Different types of architecture
There are six different types of Deployment archetypes. Each one them we can discuss about it.
1. Zonal
2. Regional
3. Multi-regional
4. Global
5. Hybrid
6. Multi-cloud
Zonal
All the components of application run in a single zone. A Zone will provide a set of cluster with infrastructure or resource needed to run a service (Compute, storage, networking etc) within that zone. If entire Zone goes down and Application which is deployed on that zone will be unavailable and it will create an outage. To overcome this failure either SRE have to deploy the services on standup zone. If outage happens SRE required routing the traffic to standby zone.
Regional
All the components of application run in a single cloud region (it can be US or UK or India or Singapore). Single region contains two or three zones. Which defines availability zone (AZ1/AZ2/AZ3). Each zone looked as a separate fault domain. HA (High Availability) will be achieved based on copying apps or replicating apps to all three zones and this is within the region. Apps are typically designed to run with a data store that shares data and makes it accessible within that region. Application traffic requests are load-balanced across multiple zones and this is at same region. To improve reliability or availability some critical applications would have deployed on standby region. Example: US is primary and UK is standup. By default all the traffic will hit to US region and if any issue with US region traffic would be routed to UK region. So the applications can easily failover to standby region.
Multi-region
These applications stack runs and bind together across multiple regions to achieve higher availability (HA) and low latency at user end through geographic distribution. In this deployment data is typically replicated and shared across regions.
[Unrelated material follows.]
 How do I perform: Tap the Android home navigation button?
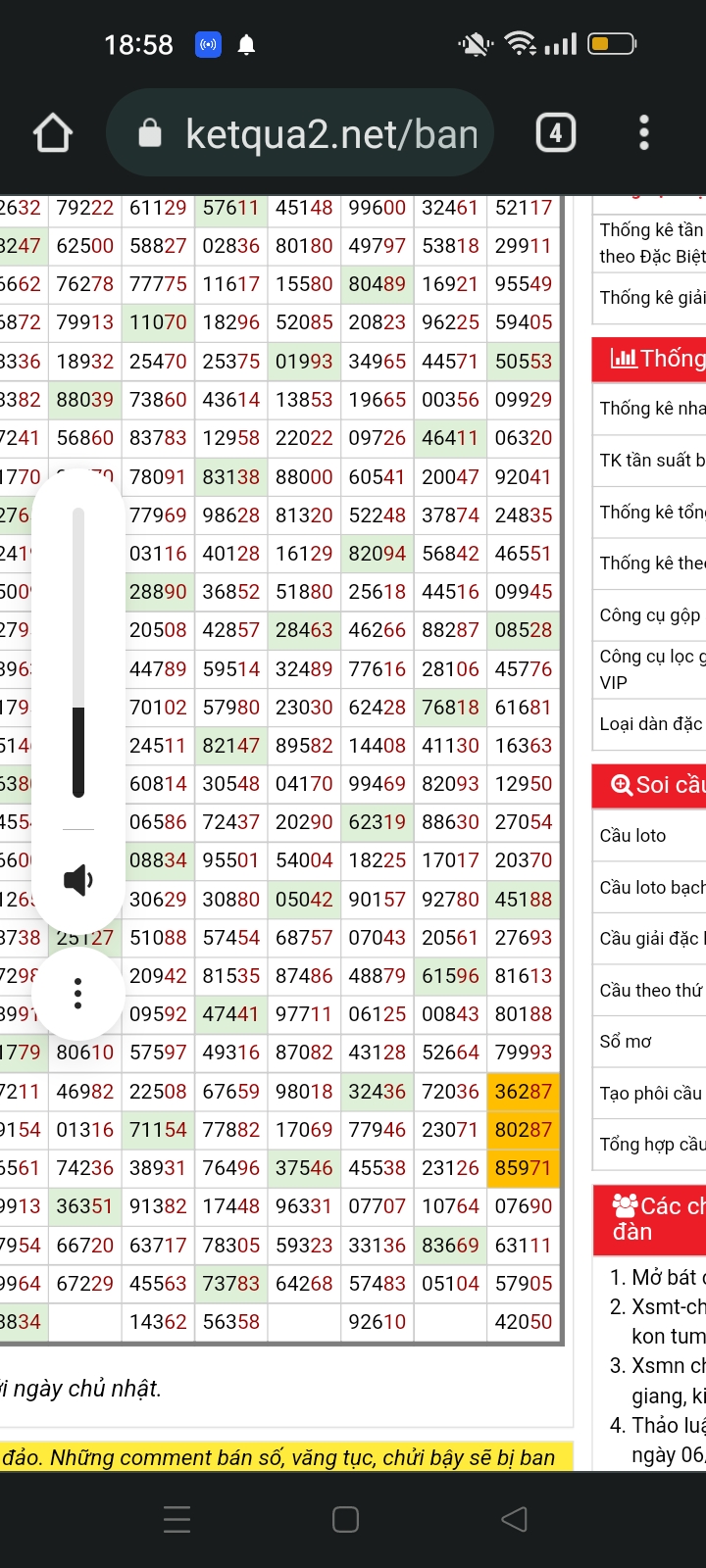click(x=345, y=1519)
This is commonly used for applications that want to achieve high availability, such as user-facing applications.
Global
Global and multi-region are quite similar, Application stack is spread and replicated across all cloud regions around the globe and data is available worldwide via global databases and storage. Applications consisting of a large number of services and microservices benefit from this deployment. This is the five-nines deployment model used by retail, social media and other businesses requiring always-on availability, while running large services at globally. Example: Google, Amazon, Facebook, Twitter, WhatsApp.
Hybrid
Application stacks or application may have combination of running on on-primises and public cloud. Better example Front end layer runs on Public cloud and data storage might be running on On-premises environment might be on VM or Physical machines. On-premises will evolve to continue to connect service running on cloud environment. To achieve this proper network ACL or security group required to open from Cloud environment and On-premises environment servers are ready to accept the connection. Proper Port and IP segment is required to open and not all range of IP is required to do so. Hybrid application availability and resilience is often achieved by creating deployment archetypes that leverage failover between on-premise and Cloud and Coordinating the execution of parts of the application that run in the Cloud versus run on-premises.
Multi-cloud
Applications can gain highest availability by using two or more public Cloud platforms at the same time, to protect against one Cloud’s unavailability. Example: Deploying your stack on AWS and Google Cloud. In each cloud one of the deployment architecture listed above is used, and then combined across clouds to create a multi-cloud deployment. This deployment architecture is in its infancy, but applications that require the highest availability are prime targets for multi-cloud deployments as this model evolves.